• Blackbird

I love black. I wear black all day, every day. It means that all your clothes look fantastic together, so there's no guilt when splashing out on a wear-one-time item. Black also pulls you together, and brings an air of maturity and dangerous sensuality to girly things. Maybe it's my inner thirteen-year-old goth trying to get back out, but I've been looking at all-black themes lately, and I'm mesmerised!

So, is it really possible to have an all-black wedding without guests feeling like they're partying the night away in Dracula's castle? I'm warming up the darkness with a palette that strays from a sleek monochromatic spread, and in fact doesn't include much white at all. Gold, champagne and warm nude set off the black in a way that's welcoming, bright and elegant. 
Touches of soft colour can be anywhere - gilded glasses, napkins and candles on a black table cloth will soften its effect. 

This theme is chic. Save it for a lush boutique hotel, or create a delightfully fresh and intimate atmosphere by hosting the wedding in somebody's home. Black and gold benefit from a cosy setting with plenty of light, and keeping things small will prevent your wedding from feeling too cold.
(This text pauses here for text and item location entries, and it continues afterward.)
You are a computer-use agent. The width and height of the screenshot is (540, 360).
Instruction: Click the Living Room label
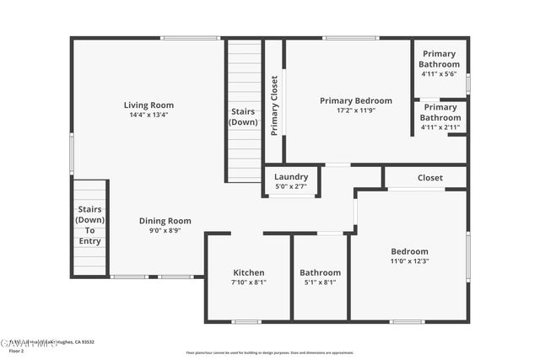[x=148, y=105]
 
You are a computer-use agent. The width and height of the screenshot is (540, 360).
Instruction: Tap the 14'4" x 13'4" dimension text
[x=148, y=115]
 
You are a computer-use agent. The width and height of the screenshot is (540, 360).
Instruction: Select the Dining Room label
[x=165, y=221]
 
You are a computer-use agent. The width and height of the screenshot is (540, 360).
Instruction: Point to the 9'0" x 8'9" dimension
[x=165, y=230]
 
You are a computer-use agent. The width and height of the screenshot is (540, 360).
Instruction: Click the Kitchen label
[x=249, y=272]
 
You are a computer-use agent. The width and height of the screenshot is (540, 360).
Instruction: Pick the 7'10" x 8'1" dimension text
[x=249, y=282]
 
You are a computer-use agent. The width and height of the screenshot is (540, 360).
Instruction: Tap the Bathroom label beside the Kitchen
[x=321, y=272]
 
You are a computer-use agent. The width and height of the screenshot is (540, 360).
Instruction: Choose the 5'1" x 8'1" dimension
[x=321, y=282]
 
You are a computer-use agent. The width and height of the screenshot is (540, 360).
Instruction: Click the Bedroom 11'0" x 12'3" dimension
[x=409, y=261]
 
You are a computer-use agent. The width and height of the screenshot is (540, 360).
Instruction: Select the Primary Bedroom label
[x=356, y=100]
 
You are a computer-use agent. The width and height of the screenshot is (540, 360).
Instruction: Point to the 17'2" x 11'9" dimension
[x=356, y=110]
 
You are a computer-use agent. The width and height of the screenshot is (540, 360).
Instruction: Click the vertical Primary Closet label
[x=274, y=106]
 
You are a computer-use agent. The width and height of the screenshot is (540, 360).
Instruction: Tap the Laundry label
[x=291, y=177]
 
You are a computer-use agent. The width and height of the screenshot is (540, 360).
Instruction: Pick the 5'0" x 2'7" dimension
[x=291, y=186]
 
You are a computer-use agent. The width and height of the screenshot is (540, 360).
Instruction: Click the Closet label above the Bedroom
[x=430, y=178]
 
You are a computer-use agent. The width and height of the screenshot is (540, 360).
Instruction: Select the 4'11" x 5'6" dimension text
[x=440, y=74]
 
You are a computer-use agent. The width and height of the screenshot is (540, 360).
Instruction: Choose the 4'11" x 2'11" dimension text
[x=440, y=127]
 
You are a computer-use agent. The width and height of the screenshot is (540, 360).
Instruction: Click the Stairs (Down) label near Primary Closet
[x=244, y=117]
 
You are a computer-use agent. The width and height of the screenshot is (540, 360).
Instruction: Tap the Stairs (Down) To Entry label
[x=90, y=225]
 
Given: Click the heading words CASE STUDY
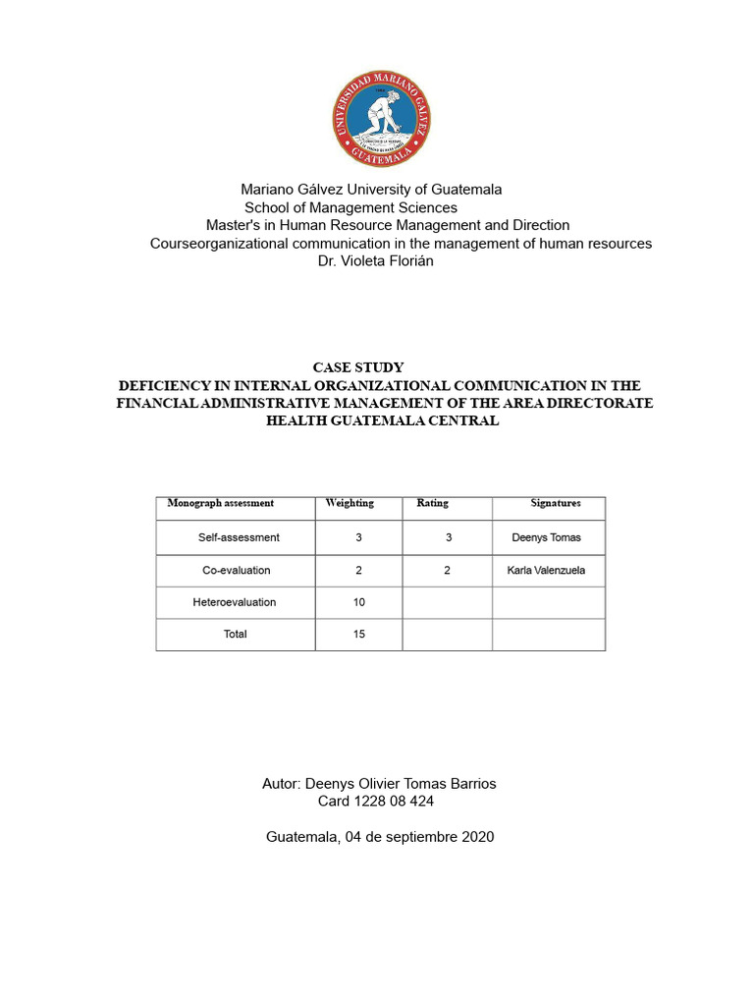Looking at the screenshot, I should [x=358, y=367].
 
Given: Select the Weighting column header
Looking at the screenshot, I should [x=350, y=503].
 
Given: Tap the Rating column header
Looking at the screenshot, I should [x=432, y=503].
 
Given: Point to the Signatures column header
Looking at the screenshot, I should [x=556, y=503].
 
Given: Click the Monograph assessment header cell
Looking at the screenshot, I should [x=221, y=503].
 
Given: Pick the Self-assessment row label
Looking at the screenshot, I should [x=239, y=537].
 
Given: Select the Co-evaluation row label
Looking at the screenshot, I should [x=236, y=570].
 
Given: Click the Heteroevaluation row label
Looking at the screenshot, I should [x=235, y=601].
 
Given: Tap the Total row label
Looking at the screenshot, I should [x=236, y=634].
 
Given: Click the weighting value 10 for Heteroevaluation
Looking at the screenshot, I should [x=359, y=601].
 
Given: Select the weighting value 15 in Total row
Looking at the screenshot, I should [x=359, y=634].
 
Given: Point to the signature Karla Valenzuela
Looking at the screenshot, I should [x=546, y=570].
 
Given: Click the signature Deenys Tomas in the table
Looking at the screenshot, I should [x=546, y=537].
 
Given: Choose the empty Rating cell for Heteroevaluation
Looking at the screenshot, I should [x=447, y=601].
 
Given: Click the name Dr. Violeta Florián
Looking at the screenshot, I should [x=376, y=261].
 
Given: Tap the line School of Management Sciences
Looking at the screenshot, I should [x=350, y=207].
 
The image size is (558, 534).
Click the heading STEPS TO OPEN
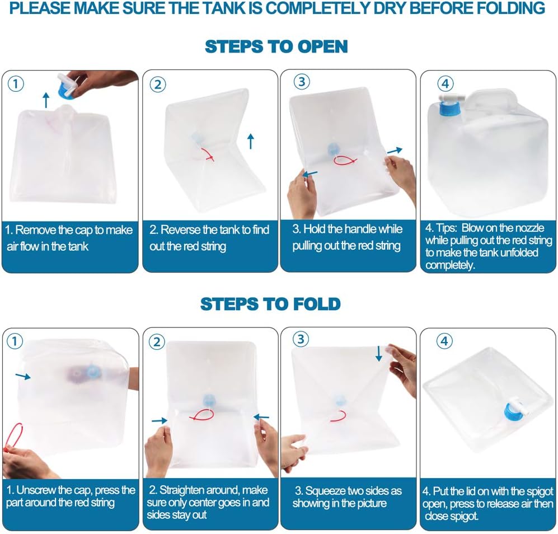[x=276, y=46]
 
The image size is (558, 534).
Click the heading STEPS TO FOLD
[x=270, y=304]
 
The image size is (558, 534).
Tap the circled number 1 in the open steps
[x=16, y=84]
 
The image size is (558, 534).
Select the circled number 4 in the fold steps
[x=444, y=341]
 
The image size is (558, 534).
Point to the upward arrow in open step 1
[x=46, y=100]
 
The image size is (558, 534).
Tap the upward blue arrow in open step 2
[x=251, y=141]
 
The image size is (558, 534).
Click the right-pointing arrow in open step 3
[x=395, y=151]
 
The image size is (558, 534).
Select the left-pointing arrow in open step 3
[x=310, y=174]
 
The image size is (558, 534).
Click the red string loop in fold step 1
[x=13, y=437]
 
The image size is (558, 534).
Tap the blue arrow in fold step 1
[x=23, y=376]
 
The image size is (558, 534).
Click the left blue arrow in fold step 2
[x=160, y=421]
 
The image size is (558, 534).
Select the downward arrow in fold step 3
[x=379, y=353]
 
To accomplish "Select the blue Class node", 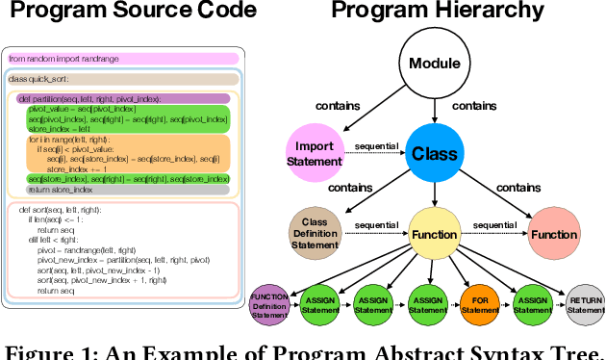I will click(x=434, y=153).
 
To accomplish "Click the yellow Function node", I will click(x=434, y=234).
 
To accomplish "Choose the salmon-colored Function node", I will click(x=555, y=234).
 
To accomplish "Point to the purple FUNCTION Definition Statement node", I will click(x=268, y=303).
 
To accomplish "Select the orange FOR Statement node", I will click(x=478, y=304).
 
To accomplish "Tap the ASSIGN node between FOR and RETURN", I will click(x=531, y=304).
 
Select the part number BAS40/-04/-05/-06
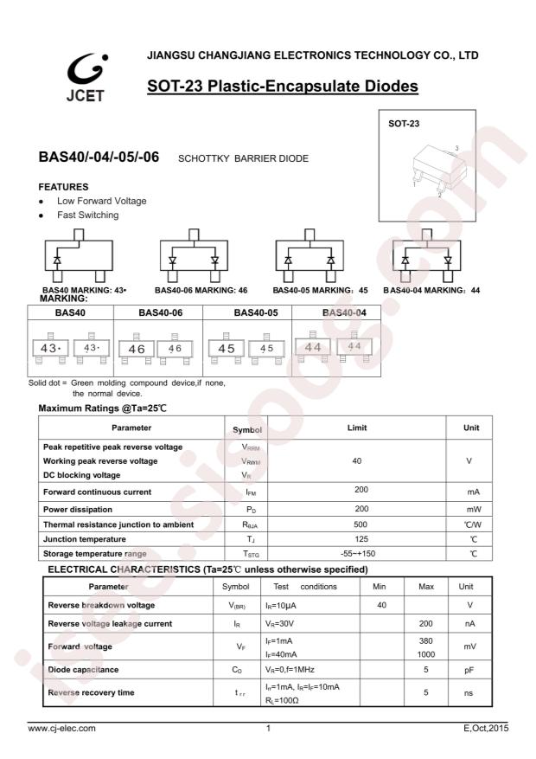point(99,158)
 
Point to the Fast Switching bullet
point(88,215)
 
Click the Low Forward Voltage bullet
point(101,201)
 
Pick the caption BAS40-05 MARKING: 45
point(320,291)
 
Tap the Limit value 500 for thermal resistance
point(357,524)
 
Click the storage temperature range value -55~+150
point(357,553)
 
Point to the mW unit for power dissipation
point(473,510)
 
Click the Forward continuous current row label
point(97,492)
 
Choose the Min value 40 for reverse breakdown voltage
point(381,605)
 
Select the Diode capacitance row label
point(82,670)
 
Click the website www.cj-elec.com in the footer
point(62,728)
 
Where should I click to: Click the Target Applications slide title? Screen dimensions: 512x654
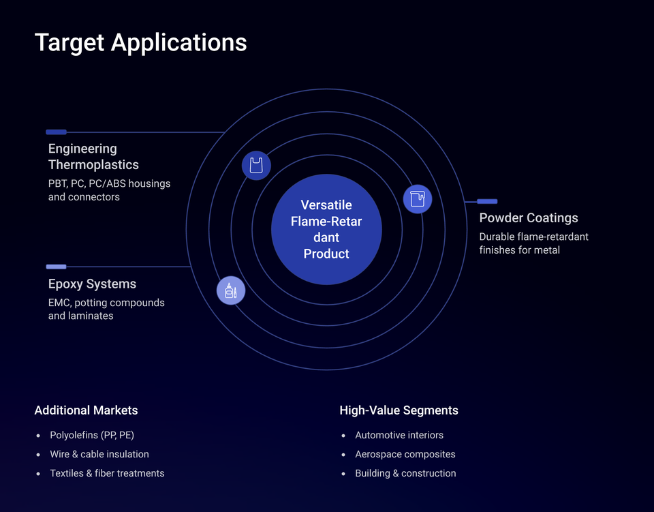coord(140,42)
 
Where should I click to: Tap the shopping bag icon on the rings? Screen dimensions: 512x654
coord(256,166)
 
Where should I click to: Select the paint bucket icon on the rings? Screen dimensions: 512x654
coord(417,199)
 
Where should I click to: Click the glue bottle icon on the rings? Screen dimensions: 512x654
coord(231,290)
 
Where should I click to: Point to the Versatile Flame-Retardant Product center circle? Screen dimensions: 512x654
coord(326,229)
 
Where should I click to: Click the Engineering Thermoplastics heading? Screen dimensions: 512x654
coord(93,157)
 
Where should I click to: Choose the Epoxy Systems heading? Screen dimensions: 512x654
coord(92,284)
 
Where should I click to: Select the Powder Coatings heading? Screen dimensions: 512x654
coord(529,218)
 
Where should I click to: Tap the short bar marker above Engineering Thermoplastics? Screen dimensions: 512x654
coord(56,132)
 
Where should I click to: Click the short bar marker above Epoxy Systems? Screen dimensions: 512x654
coord(56,267)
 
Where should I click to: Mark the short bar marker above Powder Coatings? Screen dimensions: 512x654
coord(487,202)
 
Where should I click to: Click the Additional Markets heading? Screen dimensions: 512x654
coord(86,410)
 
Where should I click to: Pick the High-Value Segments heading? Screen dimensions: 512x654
coord(399,410)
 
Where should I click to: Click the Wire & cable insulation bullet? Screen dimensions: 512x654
coord(99,454)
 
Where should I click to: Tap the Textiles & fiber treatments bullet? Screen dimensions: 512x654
coord(107,473)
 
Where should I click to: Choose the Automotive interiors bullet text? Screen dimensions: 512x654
coord(399,435)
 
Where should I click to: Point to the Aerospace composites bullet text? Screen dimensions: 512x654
coord(405,454)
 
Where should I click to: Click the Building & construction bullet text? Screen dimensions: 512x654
coord(405,473)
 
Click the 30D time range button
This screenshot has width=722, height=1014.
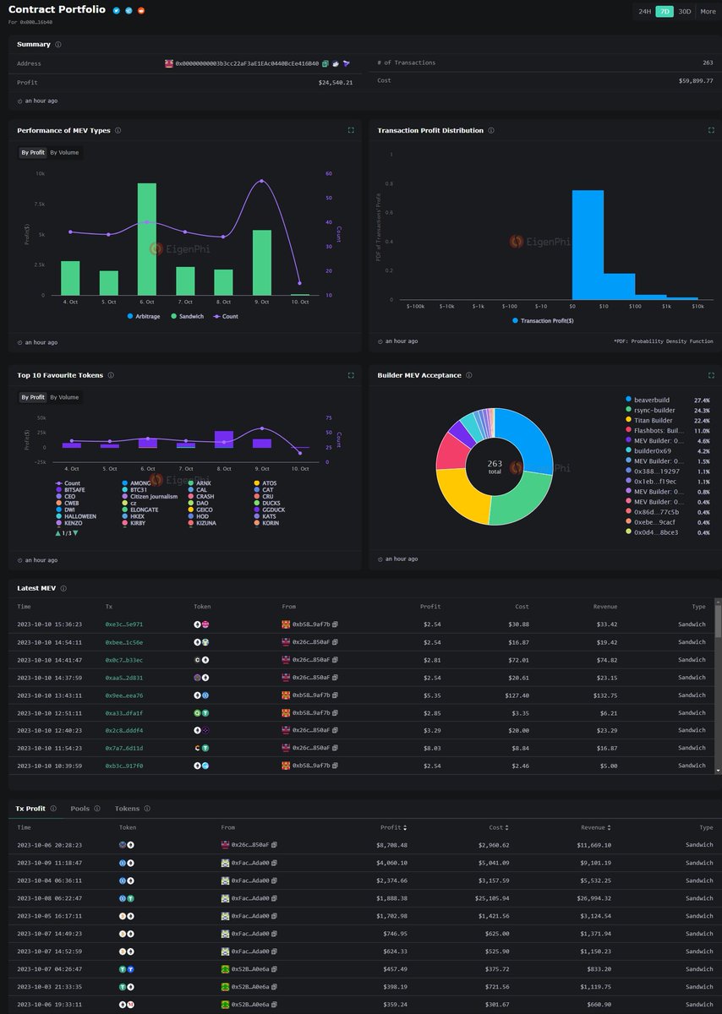tap(684, 12)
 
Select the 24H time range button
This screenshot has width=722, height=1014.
tap(645, 12)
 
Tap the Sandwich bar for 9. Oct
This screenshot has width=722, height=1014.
tap(262, 263)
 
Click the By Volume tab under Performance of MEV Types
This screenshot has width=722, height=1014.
tap(64, 152)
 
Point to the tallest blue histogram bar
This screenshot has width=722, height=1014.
tap(588, 244)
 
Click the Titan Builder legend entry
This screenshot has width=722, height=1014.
tap(652, 420)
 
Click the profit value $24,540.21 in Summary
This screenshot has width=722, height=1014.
tap(336, 82)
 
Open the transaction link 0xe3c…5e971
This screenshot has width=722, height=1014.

Chalkboards and black paper are an ever-popular choice for the order of events, seating plan, or just for beautiful decorative quotes; why not make them extra special with metallic paint? Spray the frames gold for a perfect finishing touch.

The dress: prepare yourself. White or ivory is an ancient tradition, and despite the times having very firmly moved on, a majority of guests will still expect you to walk down the aisle looking, ahem, virginal. Some of us just don't feel that way! You should be wearing whatever makes you feel comfortable, and if you're just not up to wearing something as simple as an age-old tradition, then break the boundaries and slip into a black dress.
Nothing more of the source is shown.